Fiducia securities allow the debtor (fiducia grantor) to hold the object, to continue the business activities, financed from the loan that is guaranteed by the fiducia security. Initially, the objects of fiducia security were limited to moveable objects such as equipment. However, the objects of fiducia security have now developed to also include intangible and immovable objects.

The Fiducia Law is intended to accommodate the needs of the public to support their business activities and to provide legal certainty to relevant parties. As previously explained, fiducia security facilitates the party that uses it, in particular the debtor (fiducia grantor). However, on the contrary, because fiducia security was not registered, it does not provide legal certainty to the fiducia grantee (creditor) because of the risk of double security without the knowledge of the creditor (fiducia grantee).

The Constitutional Court also appears to have muddled the legal considerations by linking the unequal footing between creditor and debtor to the unilateral actions taken by the debt collector in this case, which were "carried out in a less "humane" manner, both in the form of physical or psychological threats that creditors often carry out (or through their proxy) against debtors, often disregarding the rights of debtors.

Horror stories about debt collection by independent contractors are not new in Indonesia.
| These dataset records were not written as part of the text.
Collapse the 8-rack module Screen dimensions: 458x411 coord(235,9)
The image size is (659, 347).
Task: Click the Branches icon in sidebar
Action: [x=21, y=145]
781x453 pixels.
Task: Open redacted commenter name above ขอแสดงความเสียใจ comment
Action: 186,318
In one notorious case in 2011, a multinational financial company was implicated in the death of a consumer. The collection related to a credit card debt equivalent to US$3,000 (US$7,000 at current exchange rates).

The Constitutional Court could certainly have factored into its legal considerations the suffering of the Petitioners during the debt collection process but should also have considered the regulations issued by Bank Indonesia, Indonesia’s central bank, concerning debt collection by independent contractors.

Debtors have other avenues available to contest the actions of debt collectors, whether through Indonesia’s Financial Services Authority (Otoritas Jasa Keuangan) or by lodging a criminal complaint with the police. That the fiducia object in this case was a luxury car should not be generalised to cover less valuable objects such as motorcycles or large-scale B2B lending.

The Constitutional Court Decision in essence requires a fresh agreement between the debtor and creditor upon an event of default in order to confirm that a default has indeed taken place. Fiducia or not, a fresh agreement admitting default is very unlikely to be obtained. There is also a risk that the Constitutional Court Decision could induce independent debt collectors to be more aggressive in obtaining such an agreement.

The Constitutional Court Decision could have an adverse impact not only on the Fiducia Law, but also on the broader lending and security landscape of Indonesia. That was perhaps not something the Court had considered. The Court may also not have considered the existing issues with debt enforcement in Indonesia, in terms of the length of time involved and the debt recovery rate. Considering current Indonesian government efforts to bring in foreign investment for megaprojects, it will be interesting to see if this Constitutional Court Decision deters foreign investors.